Der Schulstreik in Österreich
60.000 protestierten gegen Kürzungen
Dieser Artikel erschien in der zweiten Ausgabe der Zeitung “Klassen-Kampf” (Mai 2009) auf Seite 3.
Der dritte Schulstreik am 24. April war ein voller Erfolg! 60.000 SchülerInnen demonstrierten in ganz Österreich, 30.000 DemonstrantInnen in Wien, 12.000 in Linz und weitere Tausende in anderen Städten!
Aber worum ging es eigentlich? Die Verhandlungen zwischen der Lehrergewerkschaft GÖD und der SPD-ÖVP-Regierung um Einsparungen im Bildungsbereich, kurz nach den ersten zwei Streiks, endeten mit einem „Kompromiss“ – auf Kosten der LehrerInnen, aber auch der SchülerInnen.
Die Regierung will weiterhin rund 200 Millionen Euro einsparen. Sie plant dazu aber nicht mehr, wie ursprünglich vorgesehen, eine unbezahlte Verlängerung der Arbeitszeit der Lehrkräfte um zwei Stunden pro Woche.
Statt dessen soll es Einsparungen auf anderen Ebenen geben, um das Gehalt der Lehrer zu drücken, zum Beispiel indem Zulagen gestrichen werden.

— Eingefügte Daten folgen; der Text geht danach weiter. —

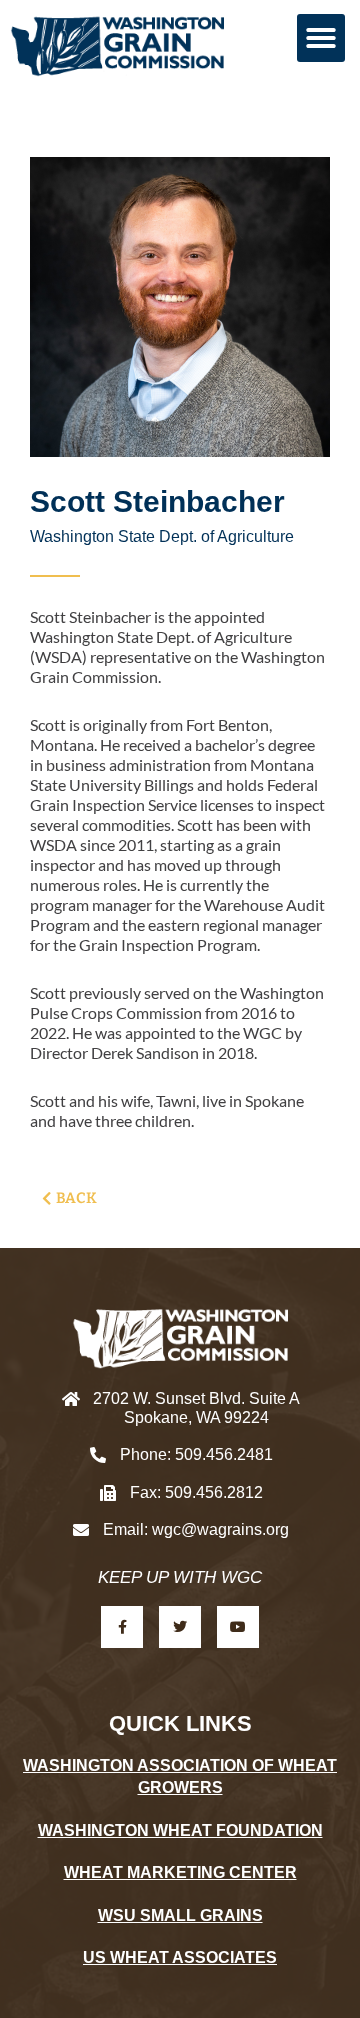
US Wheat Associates (180, 1957)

Auch die Streichung der fünf schulautonomen Tage pro Jahr, an denen die Schüler in Österreich von den Schulen frei bekommen und LehrerInnen Fortbildungen besuchen sollen, war geplant – also praktisch eine Verlängerung der Schul- und Arbeitszeit für LehrerInnen und SchülerInnen.
Gegen diesen faulen Kompromiss, der noch dazu eine direkte Verschlechterung auf dem Rücken der SchülerInnen durch Streichung freier Tage vorsieht, gingen 60.000 SchülerInnen am 24. April auf die Straße.
Schon davor gab es zwei Streiktage - einmal am 2. April in Wien mit rund 3.000, dann am 20. April mit bundesweit 10.000 SchülerInnen.
Bezeichnend ist hierbei vor allem die Solidarität, mit der SchülerInnen und LehrerInnen Seite an Seite gegen soziale Kürzungen kämpfen. Diese Solidarität, müssen auch wir aufgreifen. Vereinigen wir unseren Protest mit anderen sozialen Kämpfen.
Anders als bei den vorherigen Schülerstreiks rief am 24. April auch die ÖVP-nahe Schülerunion auf, die die Bundesschülervertretung dominiert und kein Interesse an politischen Protesten hat, sondern die Proteste nur als Jubelveranstaltungen für sich nutzen will. Aber auch die sozialdemokratische Sozialistische Jugend und die SPÖ-nahe AKS (Aktion Kritischer Schüler), die aus Angst vor einem Konflikt mit der eigenen Partei erst spät auf den Streik-Zug aufsprang, bot viel Musik und wenig politische Perspektive.
Die österreichische Unterrichtsministerin Schmied (SPÖ) hatte von den Schülern zuletzt gefordert, einen Alternativvorschlag auszuarbeiten. Während vor allem die regierungsnahen Gruppen AKS und Schülerunion sich an einem „kleinen Schulgipfel“ beteiligen und den Kampf gegen Lern- und Leistungsterror so aufgegeben haben, ruft die „Liga der Sozialistischen Revolution“ und die Jugendgruppe „Revolution“ zu weiteren Schulstreiks auf.